— START EXCERPTED RECORDS —

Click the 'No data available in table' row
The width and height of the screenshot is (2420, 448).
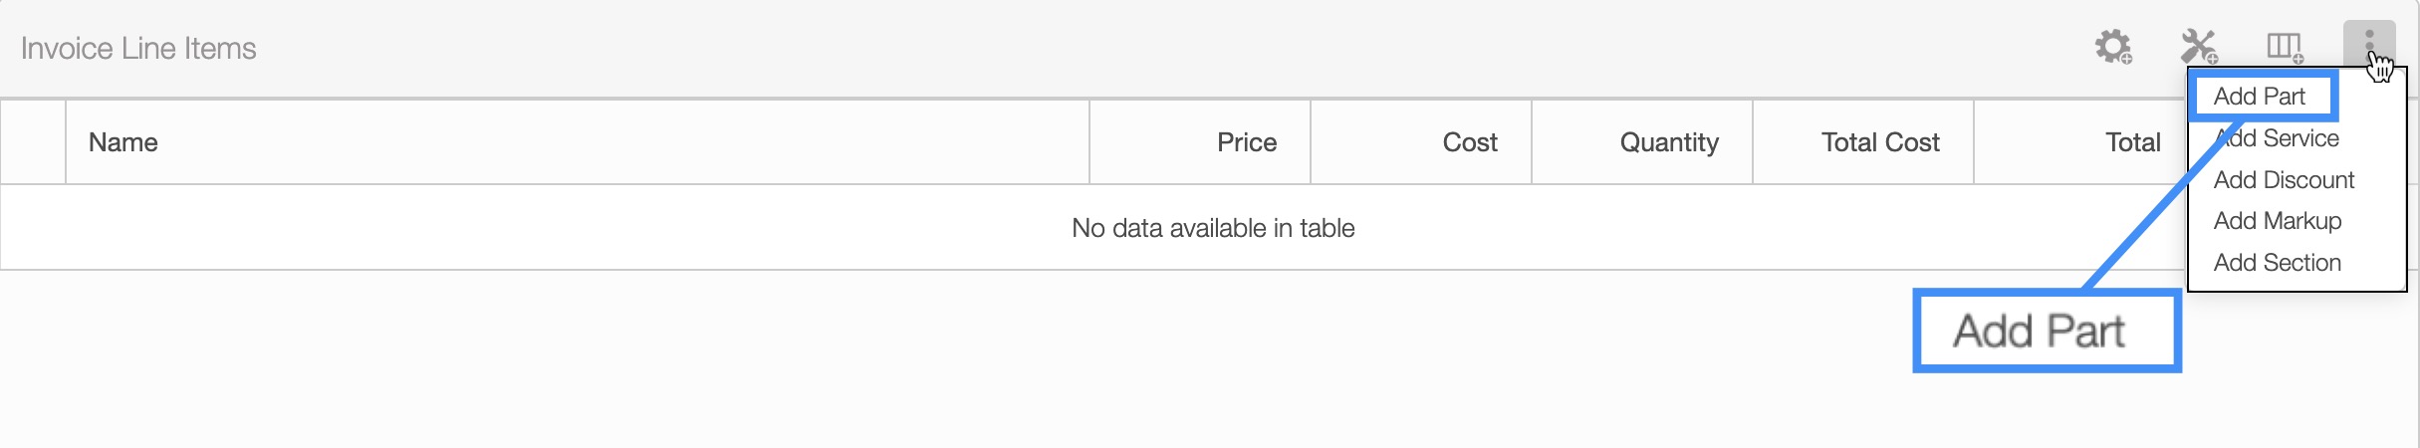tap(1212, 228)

— END EXCERPTED RECORDS —
— START EXCERPTED RECORDS —

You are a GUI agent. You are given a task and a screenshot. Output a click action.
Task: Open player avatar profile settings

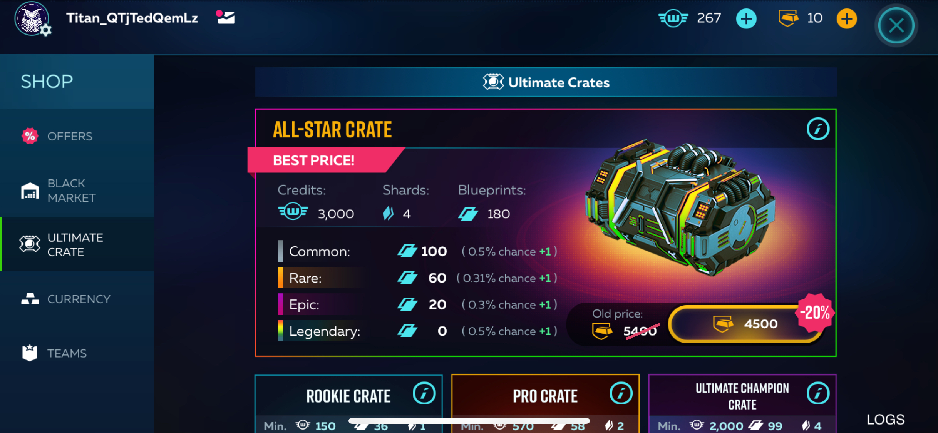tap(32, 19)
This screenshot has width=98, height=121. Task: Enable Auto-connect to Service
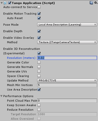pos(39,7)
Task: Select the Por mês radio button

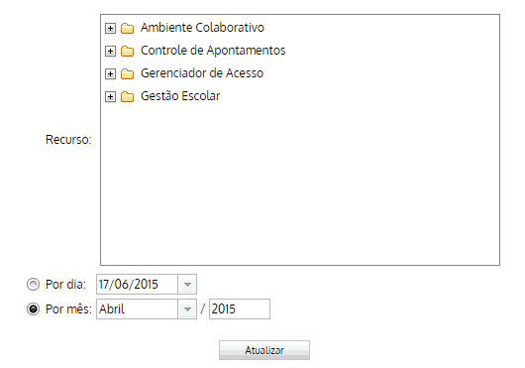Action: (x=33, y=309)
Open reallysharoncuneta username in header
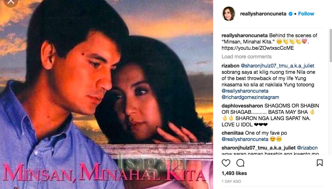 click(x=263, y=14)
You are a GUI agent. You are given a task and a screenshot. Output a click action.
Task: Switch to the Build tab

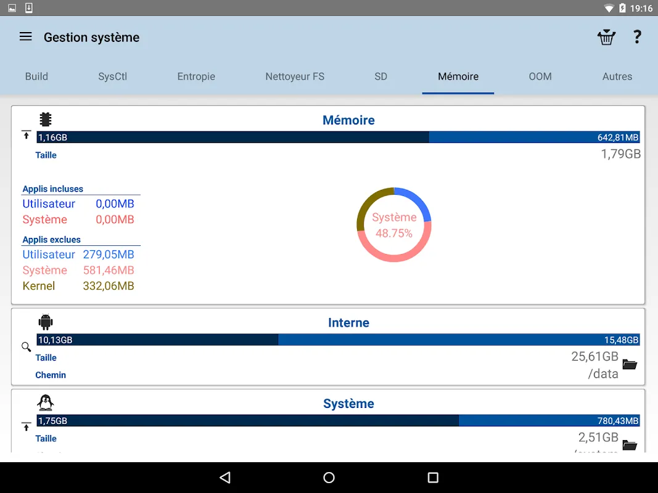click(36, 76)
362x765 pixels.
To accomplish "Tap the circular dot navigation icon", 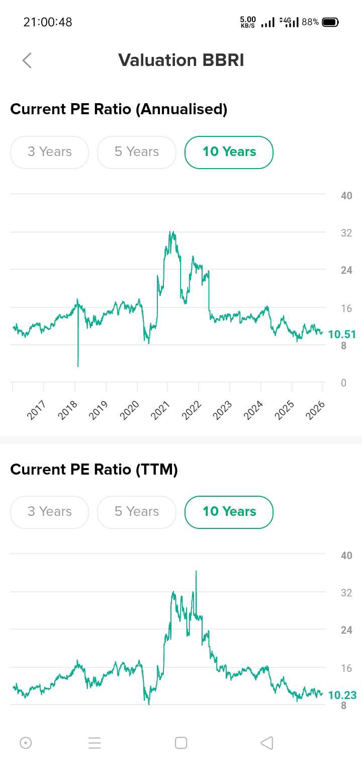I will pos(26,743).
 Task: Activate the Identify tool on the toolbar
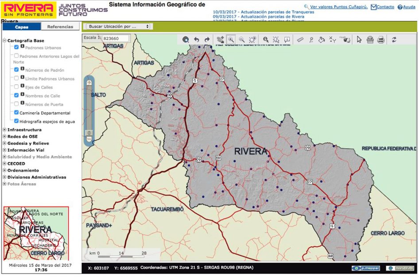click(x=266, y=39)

— END EXCERPTED RECORDS —

[WHAT IS REQUIRED] Please give the part of the material that opens with the line containing "Click the 'No data available in table' row" and closes with the line containing "tap(1212, 228)" as a Markdown table with the columns Row and Line, one row per line with blank lines skipped. Leave the pictures out.

[ANSWER TO THIS PROBLEM]
| Row | Line |
|---|---|
| 1 | Click the 'No data available in table' row |
| 2 | The width and height of the screenshot is (2420, 448). |
| 3 | tap(1212, 228) |